» **EXERCISE INSTRUCTIONS**: Please output every record exactly, keeping each line as it is.

(Saved entries)
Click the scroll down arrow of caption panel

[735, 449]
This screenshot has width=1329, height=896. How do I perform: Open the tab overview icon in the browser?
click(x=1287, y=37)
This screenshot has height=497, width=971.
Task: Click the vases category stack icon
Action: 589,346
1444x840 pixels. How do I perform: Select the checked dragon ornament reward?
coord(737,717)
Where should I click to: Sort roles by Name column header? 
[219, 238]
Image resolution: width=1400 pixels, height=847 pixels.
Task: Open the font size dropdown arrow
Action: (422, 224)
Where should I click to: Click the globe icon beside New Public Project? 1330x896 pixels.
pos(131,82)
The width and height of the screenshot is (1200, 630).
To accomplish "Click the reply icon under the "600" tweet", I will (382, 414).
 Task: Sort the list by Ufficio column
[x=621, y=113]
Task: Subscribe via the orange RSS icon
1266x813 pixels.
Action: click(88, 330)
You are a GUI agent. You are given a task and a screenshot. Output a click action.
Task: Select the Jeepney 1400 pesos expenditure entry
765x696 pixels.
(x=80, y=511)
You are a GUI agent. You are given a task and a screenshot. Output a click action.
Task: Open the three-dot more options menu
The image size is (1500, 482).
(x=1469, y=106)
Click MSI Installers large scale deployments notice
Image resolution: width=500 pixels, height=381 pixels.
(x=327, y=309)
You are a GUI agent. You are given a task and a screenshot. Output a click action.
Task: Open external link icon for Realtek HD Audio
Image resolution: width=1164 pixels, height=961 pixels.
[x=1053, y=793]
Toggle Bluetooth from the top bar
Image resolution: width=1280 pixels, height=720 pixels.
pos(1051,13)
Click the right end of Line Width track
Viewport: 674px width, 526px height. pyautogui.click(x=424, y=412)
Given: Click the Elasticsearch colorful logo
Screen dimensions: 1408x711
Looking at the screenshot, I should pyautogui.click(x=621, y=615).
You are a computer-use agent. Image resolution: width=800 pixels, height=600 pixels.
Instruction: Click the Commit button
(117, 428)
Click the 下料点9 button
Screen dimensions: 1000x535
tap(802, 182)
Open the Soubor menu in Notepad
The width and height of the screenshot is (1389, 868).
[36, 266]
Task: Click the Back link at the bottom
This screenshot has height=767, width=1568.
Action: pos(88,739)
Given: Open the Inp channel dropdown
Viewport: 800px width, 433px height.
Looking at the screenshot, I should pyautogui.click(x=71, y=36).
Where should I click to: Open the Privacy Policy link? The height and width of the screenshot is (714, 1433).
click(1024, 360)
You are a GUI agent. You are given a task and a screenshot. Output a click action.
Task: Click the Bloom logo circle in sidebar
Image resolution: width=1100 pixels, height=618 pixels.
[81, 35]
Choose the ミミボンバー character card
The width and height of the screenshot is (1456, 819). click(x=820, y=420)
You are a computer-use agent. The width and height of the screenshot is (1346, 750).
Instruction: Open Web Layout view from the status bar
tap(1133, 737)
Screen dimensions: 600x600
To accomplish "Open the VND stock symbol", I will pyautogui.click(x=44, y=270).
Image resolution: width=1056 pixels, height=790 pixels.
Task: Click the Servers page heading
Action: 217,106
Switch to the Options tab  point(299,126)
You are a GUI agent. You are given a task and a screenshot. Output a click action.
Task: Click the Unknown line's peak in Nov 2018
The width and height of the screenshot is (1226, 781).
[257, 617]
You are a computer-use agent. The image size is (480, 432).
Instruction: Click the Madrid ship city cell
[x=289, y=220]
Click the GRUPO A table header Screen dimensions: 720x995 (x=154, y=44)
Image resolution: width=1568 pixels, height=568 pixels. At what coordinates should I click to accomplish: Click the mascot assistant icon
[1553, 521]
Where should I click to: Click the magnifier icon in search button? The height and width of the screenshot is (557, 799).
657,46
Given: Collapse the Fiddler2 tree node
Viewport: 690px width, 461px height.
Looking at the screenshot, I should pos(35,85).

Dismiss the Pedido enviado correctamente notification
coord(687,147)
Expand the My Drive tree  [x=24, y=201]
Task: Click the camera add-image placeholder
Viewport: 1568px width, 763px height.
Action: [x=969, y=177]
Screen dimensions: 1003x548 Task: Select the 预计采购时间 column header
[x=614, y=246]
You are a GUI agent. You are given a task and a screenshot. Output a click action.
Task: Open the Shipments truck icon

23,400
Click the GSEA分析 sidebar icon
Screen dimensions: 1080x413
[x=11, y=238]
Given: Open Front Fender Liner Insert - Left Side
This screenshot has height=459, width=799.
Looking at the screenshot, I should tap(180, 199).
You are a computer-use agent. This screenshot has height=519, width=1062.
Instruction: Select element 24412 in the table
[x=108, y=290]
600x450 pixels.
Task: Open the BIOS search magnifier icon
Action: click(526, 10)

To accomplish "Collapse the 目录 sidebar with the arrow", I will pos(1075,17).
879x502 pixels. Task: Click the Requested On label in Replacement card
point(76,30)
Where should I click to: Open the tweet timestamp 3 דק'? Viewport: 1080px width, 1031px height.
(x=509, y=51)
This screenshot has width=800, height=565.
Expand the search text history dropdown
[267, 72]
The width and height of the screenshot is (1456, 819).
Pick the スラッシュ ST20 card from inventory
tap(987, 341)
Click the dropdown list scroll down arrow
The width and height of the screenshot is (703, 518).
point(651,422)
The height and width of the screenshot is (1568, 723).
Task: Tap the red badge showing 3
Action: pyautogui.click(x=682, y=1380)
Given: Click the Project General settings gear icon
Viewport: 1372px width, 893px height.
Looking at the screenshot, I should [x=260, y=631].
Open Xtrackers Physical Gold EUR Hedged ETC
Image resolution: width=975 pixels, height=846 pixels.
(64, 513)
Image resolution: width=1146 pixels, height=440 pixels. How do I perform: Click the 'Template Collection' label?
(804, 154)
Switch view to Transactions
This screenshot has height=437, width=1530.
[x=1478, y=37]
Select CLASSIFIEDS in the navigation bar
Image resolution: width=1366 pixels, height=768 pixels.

» **ANSWER BOX**:
Click the scroll down arrow of caption panel

[735, 449]
This screenshot has width=1329, height=896. How do I perform: Open the tab overview icon in the browser?
click(x=1287, y=37)
This screenshot has height=497, width=971.
Task: Click the vases category stack icon
Action: 589,346
1444x840 pixels. How do I perform: Select the checked dragon ornament reward?
coord(737,717)
Where should I click to: Sort roles by Name column header? 
[219, 238]
Image resolution: width=1400 pixels, height=847 pixels.
Task: Open the font size dropdown arrow
Action: (422, 224)
Where should I click to: Click the globe icon beside New Public Project? 1330x896 pixels.
pos(131,82)
The width and height of the screenshot is (1200, 630).
To accomplish "Click the reply icon under the "600" tweet", I will (382, 414).
 Task: Sort the list by Ufficio column
[x=621, y=113]
Task: Subscribe via the orange RSS icon
1266x813 pixels.
Action: click(88, 330)
You are a GUI agent. You are given a task and a screenshot. Output a click action.
Task: Select the Jeepney 1400 pesos expenditure entry
765x696 pixels.
(x=80, y=511)
You are a GUI agent. You are given a task and a screenshot. Output a click action.
Task: Open the three-dot more options menu
The image size is (1500, 482).
(x=1469, y=106)
Click MSI Installers large scale deployments notice
Image resolution: width=500 pixels, height=381 pixels.
(x=327, y=309)
You are a GUI agent. You are given a task and a screenshot. Output a click action.
Task: Open external link icon for Realtek HD Audio
Image resolution: width=1164 pixels, height=961 pixels.
[x=1053, y=793]
Toggle Bluetooth from the top bar
Image resolution: width=1280 pixels, height=720 pixels.
pos(1051,13)
Click the right end of Line Width track
Viewport: 674px width, 526px height. pyautogui.click(x=424, y=412)
Given: Click the Elasticsearch colorful logo
Screen dimensions: 1408x711
Looking at the screenshot, I should pyautogui.click(x=621, y=615).
You are a computer-use agent. Image resolution: width=800 pixels, height=600 pixels.
Instruction: Click the Commit button
(117, 428)
Click the 下料点9 button
Screen dimensions: 1000x535
tap(802, 182)
Open the Soubor menu in Notepad
The width and height of the screenshot is (1389, 868).
[36, 266]
Task: Click the Back link at the bottom
This screenshot has height=767, width=1568.
Action: pos(88,739)
Given: Open the Inp channel dropdown
Viewport: 800px width, 433px height.
Looking at the screenshot, I should pyautogui.click(x=71, y=36).
Where should I click to: Open the Privacy Policy link? The height and width of the screenshot is (714, 1433).
click(1024, 360)
You are a GUI agent. You are given a task and a screenshot. Output a click action.
Task: Click the Bloom logo circle in sidebar
Image resolution: width=1100 pixels, height=618 pixels.
[81, 35]
Choose the ミミボンバー character card
The width and height of the screenshot is (1456, 819). click(x=820, y=420)
You are a computer-use agent. The width and height of the screenshot is (1346, 750).
Instruction: Open Web Layout view from the status bar
tap(1133, 737)
Screen dimensions: 600x600
To accomplish "Open the VND stock symbol", I will pyautogui.click(x=44, y=270).
Image resolution: width=1056 pixels, height=790 pixels.
Task: Click the Servers page heading
Action: 217,106
Switch to the Options tab  point(299,126)
You are a GUI agent. You are given a task and a screenshot. Output a click action.
Task: Click the Unknown line's peak in Nov 2018
The width and height of the screenshot is (1226, 781).
[257, 617]
You are a computer-use agent. The image size is (480, 432).
Instruction: Click the Madrid ship city cell
[x=289, y=220]
Click the GRUPO A table header Screen dimensions: 720x995 (x=154, y=44)
Image resolution: width=1568 pixels, height=568 pixels. At what coordinates should I click to accomplish: Click the mascot assistant icon
[1553, 521]
Where should I click to: Click the magnifier icon in search button? The height and width of the screenshot is (557, 799).
657,46
Given: Collapse the Fiddler2 tree node
Viewport: 690px width, 461px height.
Looking at the screenshot, I should pos(35,85).

Dismiss the Pedido enviado correctamente notification
coord(687,147)
Expand the My Drive tree  [x=24, y=201]
Task: Click the camera add-image placeholder
Viewport: 1568px width, 763px height.
Action: [x=969, y=177]
Screen dimensions: 1003x548 Task: Select the 预计采购时间 column header
[x=614, y=246]
You are a GUI agent. You are given a task and a screenshot. Output a click action.
Task: Open the Shipments truck icon

23,400
Click the GSEA分析 sidebar icon
Screen dimensions: 1080x413
[x=11, y=238]
Given: Open Front Fender Liner Insert - Left Side
This screenshot has height=459, width=799.
Looking at the screenshot, I should tap(180, 199).
You are a computer-use agent. This screenshot has height=519, width=1062.
Instruction: Select element 24412 in the table
[x=108, y=290]
600x450 pixels.
Task: Open the BIOS search magnifier icon
Action: click(526, 10)

To accomplish "Collapse the 目录 sidebar with the arrow", I will pos(1075,17).
879x502 pixels. Task: Click the Requested On label in Replacement card
point(76,30)
Where should I click to: Open the tweet timestamp 3 דק'? Viewport: 1080px width, 1031px height.
(x=509, y=51)
This screenshot has width=800, height=565.
Expand the search text history dropdown
[267, 72]
The width and height of the screenshot is (1456, 819).
Pick the スラッシュ ST20 card from inventory
tap(987, 341)
Click the dropdown list scroll down arrow
The width and height of the screenshot is (703, 518).
point(651,422)
The height and width of the screenshot is (1568, 723).
Task: Tap the red badge showing 3
Action: pyautogui.click(x=682, y=1380)
Given: Click the Project General settings gear icon
Viewport: 1372px width, 893px height.
Looking at the screenshot, I should [x=260, y=631].
Open Xtrackers Physical Gold EUR Hedged ETC
Image resolution: width=975 pixels, height=846 pixels.
(64, 513)
Image resolution: width=1146 pixels, height=440 pixels. How do I perform: Click the 'Template Collection' label?
(804, 154)
Switch view to Transactions
This screenshot has height=437, width=1530.
[x=1478, y=37]
Select CLASSIFIEDS in the navigation bar
Image resolution: width=1366 pixels, height=768 pixels.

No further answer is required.